Anyone know how to add an API Key to perform this type of query?
I understand I can add:
let RecursiveElasticFetch = (url, scrollURL, urlBody, scrollBody, scrollID, counter, scrollEND) => let Counter = if (counter = null) then 0 else counter, Results = if (scrollID = null) then Json.Document(Web.Contents(url,[Content = Text.ToBinary(urlBody),[Headers=[#"Authorization"="ApiKey redacted"]]])) else Json.Document(Web.Contents(scrollURL,[Content = Text.ToBinary(scrollBody&scrollID&scrollEND)])), ParsedResults = Table.FromList(Results[hits][hits], Splitter.SplitByNothing(), null, null, ExtraValues.Error), Return = if (Counter < 10) then ParsedResults & RecursiveElasticFetch(url, scrollURL, urlBody, scrollBody, Results[_scroll_id], Counter+1, scrollEND) else ParsedResults in Return in RecursiveElasticFetch
I believe the (406): Not Acceptable issue was because I was using a self-signed certificate.
I replaced the self-signed certificate with a much higher level signed certificate and that seemed to work locally and at the gateway level.
Otherwise, you have to tell PowerBi to trust self-signed certs:
Update the file C:\Program Files\Microsoft Power BI Desktop\bin\Microsoft.Mashup.Container.NetFX45.exe.config to:
<configuration> <system.net> <settings> <servicePointManager checkCertificateName="false" checkCertificateRevocationList="false" /> </settings> </system.net> </configuration>
Restart Power BI.
I added some other functionality to this script, so try this new function and query.
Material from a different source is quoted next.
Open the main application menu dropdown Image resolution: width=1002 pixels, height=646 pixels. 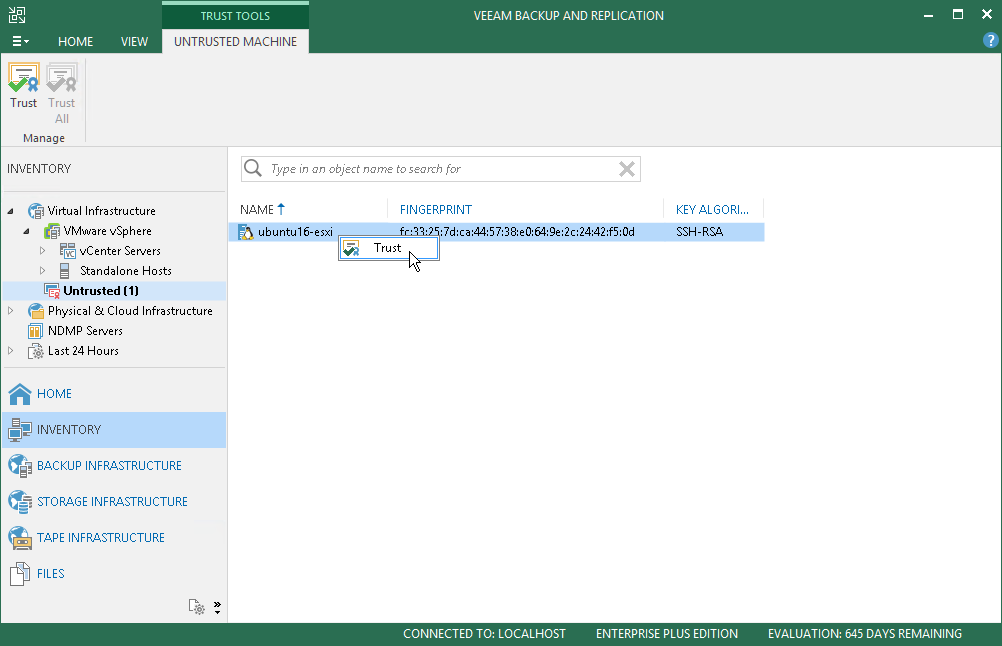pyautogui.click(x=20, y=41)
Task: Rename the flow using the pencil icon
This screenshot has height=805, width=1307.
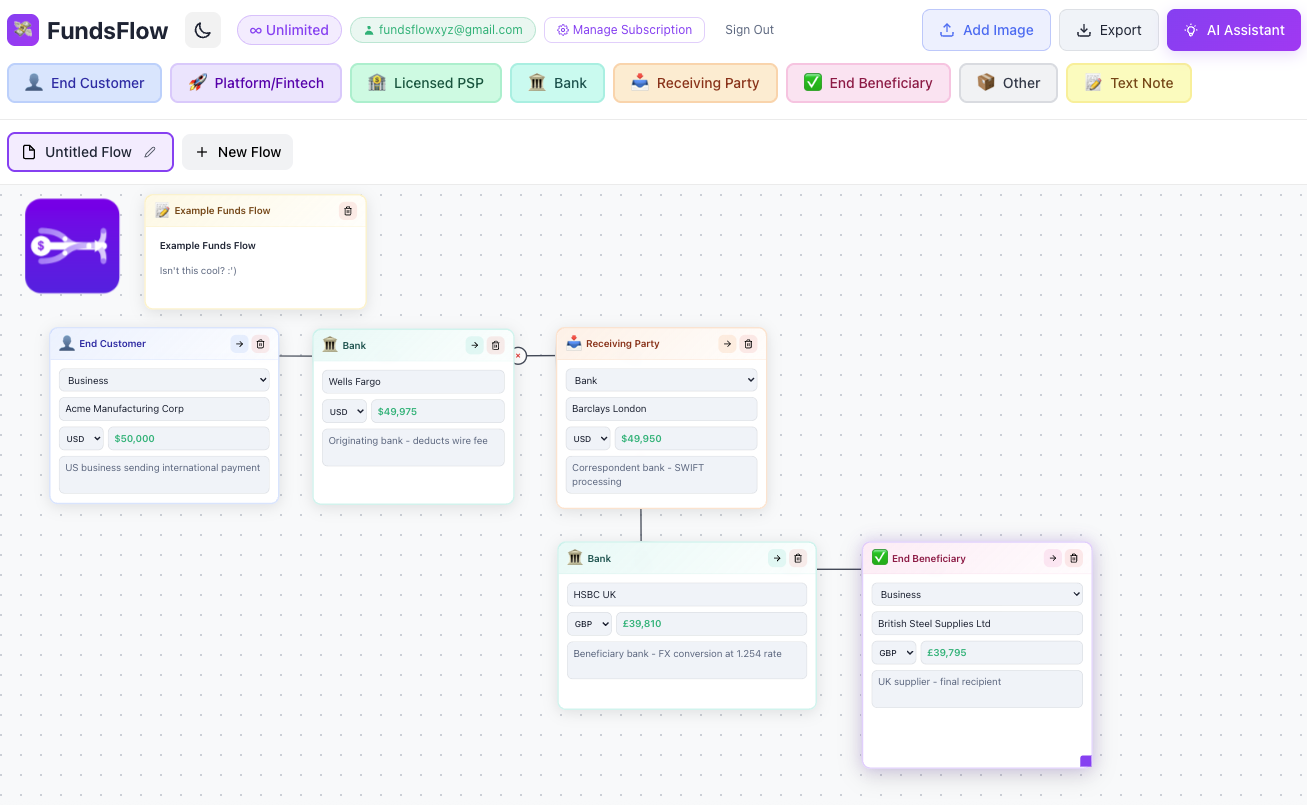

I added API usage and
Create this function called RecursiveElasticFetch:
let
RecursiveElasticFetch = (baseUrl, relativepa, relativepa2, batchSize, urlBody, scrollBody, scrollID, counter, scrollEND, apiKey) =>
let
Results = if (scrollID = null) then
//Initial Query
Json.Document(Web.Contents(baseUrl, [RelativePath=relativepa, Headers=[#"Authorization"=Text.Combine({"ApiKey ",apiKey,""}), #"Content-Type"="application/json"], Content = Text.ToBinary(urlBody)]))
else
//All other queries execute this to gather results from the scroll api even if the scroll id changes.
Json.Document(Web.Contents(baseUrl, [RelativePath=relativepa2, Headers=[#"Authorization"=Text.Combine({"ApiKey ",apiKey,""}), #"Content-Type"="application/json", MyHeader=Text.From(counter)], Content = Text.ToBinary(scrollBody&scrollID&scrollEND)])),
//If this is the first time the function runs, the counter should be null so this will dynamically calcuate how many times this function needs to run.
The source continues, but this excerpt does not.